Bats are our mystery mammals. Their black silhouettes flickering across a sunset are familiar enough to anyone living in the countryside, but naming the species is a trick beyond most of us. Not only are they difficult to identify but we still know remarkably little about their lives: where they breed, where they roost, even where they hibernate.
There are 951 species of bats in the world, making up a quarter of all mammal species. Just 32 occur in Europe and half of that number in Britain.

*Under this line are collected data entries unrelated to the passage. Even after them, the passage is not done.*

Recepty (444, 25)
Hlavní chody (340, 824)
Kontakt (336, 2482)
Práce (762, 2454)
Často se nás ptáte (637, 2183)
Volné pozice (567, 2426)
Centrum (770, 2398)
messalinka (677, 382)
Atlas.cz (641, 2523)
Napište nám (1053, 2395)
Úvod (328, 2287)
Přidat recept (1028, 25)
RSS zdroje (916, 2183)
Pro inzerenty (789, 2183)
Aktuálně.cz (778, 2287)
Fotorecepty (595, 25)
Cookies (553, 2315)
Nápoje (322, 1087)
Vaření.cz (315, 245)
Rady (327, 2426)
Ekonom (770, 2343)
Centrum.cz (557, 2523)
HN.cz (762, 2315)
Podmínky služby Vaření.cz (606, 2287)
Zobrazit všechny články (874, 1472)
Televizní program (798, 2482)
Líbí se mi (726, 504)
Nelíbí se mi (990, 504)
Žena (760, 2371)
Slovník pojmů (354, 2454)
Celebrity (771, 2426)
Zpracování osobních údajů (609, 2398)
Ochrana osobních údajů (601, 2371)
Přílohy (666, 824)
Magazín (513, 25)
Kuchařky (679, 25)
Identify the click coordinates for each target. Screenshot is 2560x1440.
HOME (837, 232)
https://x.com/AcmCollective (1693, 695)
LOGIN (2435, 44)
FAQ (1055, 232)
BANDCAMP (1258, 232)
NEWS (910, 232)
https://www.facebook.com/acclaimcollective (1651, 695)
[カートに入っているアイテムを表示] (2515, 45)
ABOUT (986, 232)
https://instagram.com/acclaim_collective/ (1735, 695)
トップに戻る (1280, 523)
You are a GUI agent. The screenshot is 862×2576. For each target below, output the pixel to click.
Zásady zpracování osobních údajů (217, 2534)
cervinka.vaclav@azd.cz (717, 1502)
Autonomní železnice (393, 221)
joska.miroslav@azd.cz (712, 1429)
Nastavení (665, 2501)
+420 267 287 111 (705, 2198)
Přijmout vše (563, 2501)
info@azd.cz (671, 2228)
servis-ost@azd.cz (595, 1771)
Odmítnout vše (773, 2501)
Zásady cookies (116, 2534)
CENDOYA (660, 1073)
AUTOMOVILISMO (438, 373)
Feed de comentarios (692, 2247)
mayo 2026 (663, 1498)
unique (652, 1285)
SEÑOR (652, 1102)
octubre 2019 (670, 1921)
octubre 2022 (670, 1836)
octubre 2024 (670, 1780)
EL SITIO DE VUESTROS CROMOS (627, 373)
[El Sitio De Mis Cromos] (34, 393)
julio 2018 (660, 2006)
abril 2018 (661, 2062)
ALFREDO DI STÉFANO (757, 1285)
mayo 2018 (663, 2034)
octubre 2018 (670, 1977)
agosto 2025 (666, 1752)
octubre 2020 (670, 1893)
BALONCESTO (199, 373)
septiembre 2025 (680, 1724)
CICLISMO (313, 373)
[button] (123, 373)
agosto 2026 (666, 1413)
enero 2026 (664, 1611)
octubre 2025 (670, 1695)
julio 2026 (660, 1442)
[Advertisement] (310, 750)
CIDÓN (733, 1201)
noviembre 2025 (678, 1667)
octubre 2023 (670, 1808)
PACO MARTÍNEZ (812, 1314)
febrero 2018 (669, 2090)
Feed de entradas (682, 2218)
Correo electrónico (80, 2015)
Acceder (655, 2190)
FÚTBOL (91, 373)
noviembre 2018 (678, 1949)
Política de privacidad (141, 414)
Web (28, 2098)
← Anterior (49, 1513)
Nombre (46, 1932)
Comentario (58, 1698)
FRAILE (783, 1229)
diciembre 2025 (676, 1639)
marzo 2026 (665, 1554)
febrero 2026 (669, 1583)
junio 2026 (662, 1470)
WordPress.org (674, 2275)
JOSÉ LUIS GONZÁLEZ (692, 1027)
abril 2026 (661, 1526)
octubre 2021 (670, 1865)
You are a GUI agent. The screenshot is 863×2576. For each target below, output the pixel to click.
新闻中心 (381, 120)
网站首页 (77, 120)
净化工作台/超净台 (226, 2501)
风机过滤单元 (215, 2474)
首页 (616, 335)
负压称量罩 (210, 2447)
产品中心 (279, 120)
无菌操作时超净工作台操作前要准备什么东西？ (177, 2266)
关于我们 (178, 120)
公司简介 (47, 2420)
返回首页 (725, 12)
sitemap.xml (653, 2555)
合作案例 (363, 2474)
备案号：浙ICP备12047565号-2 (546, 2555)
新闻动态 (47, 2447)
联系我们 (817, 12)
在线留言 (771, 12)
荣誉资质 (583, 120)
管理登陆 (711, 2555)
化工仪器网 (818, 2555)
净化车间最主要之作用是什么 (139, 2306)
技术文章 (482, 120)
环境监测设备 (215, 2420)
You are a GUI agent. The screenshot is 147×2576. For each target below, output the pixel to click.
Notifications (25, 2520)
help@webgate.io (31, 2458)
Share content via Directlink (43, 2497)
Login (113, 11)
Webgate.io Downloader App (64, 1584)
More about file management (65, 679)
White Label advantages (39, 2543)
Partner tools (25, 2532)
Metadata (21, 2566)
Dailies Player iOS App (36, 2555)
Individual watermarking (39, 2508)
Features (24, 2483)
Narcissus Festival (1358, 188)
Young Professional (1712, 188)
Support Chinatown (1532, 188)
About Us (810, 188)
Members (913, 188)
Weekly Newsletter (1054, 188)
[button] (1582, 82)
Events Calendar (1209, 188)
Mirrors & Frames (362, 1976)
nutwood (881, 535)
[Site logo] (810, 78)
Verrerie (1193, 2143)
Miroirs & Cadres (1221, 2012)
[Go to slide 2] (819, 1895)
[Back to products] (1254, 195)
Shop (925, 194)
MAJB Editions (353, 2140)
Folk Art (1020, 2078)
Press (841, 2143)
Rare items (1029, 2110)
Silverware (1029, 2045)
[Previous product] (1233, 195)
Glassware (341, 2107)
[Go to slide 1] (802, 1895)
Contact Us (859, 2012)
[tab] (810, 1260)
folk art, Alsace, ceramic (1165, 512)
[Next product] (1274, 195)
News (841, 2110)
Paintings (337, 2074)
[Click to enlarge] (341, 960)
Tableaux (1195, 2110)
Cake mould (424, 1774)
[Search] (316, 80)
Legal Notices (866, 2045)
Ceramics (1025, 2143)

An indication of how much we still have to learn about bats was the discovery just a few years ago of a new species of pipistrelle in Britain. The pipistrelle is our smallest and most widespread bat and it was studies of the frequency of its echolocation calls that revealed the existence of a second species. The common pipistrelle echolocates on a frequency of 45khz but the newly discovered species, the soprano pipestrelle, does so at 55khz.
Echolocation is the technique bats use to locate their prey. The high-frequency calls bounce off the quarry, enabling the bat to home in and capture it either with its mouth or in its wing membranes which it uses as a scoop. A single pipistrelle eats around 3,000 insects a night.
Sadly, bat numbers have fallen sharply in Britain in the last 30 years. There are many reasons but the most important is agricultural changes which mean far fewer insects for the bats to feed on. Loss of roosting and breeding sites has also played a part, which is where we can help by providing bat boxes.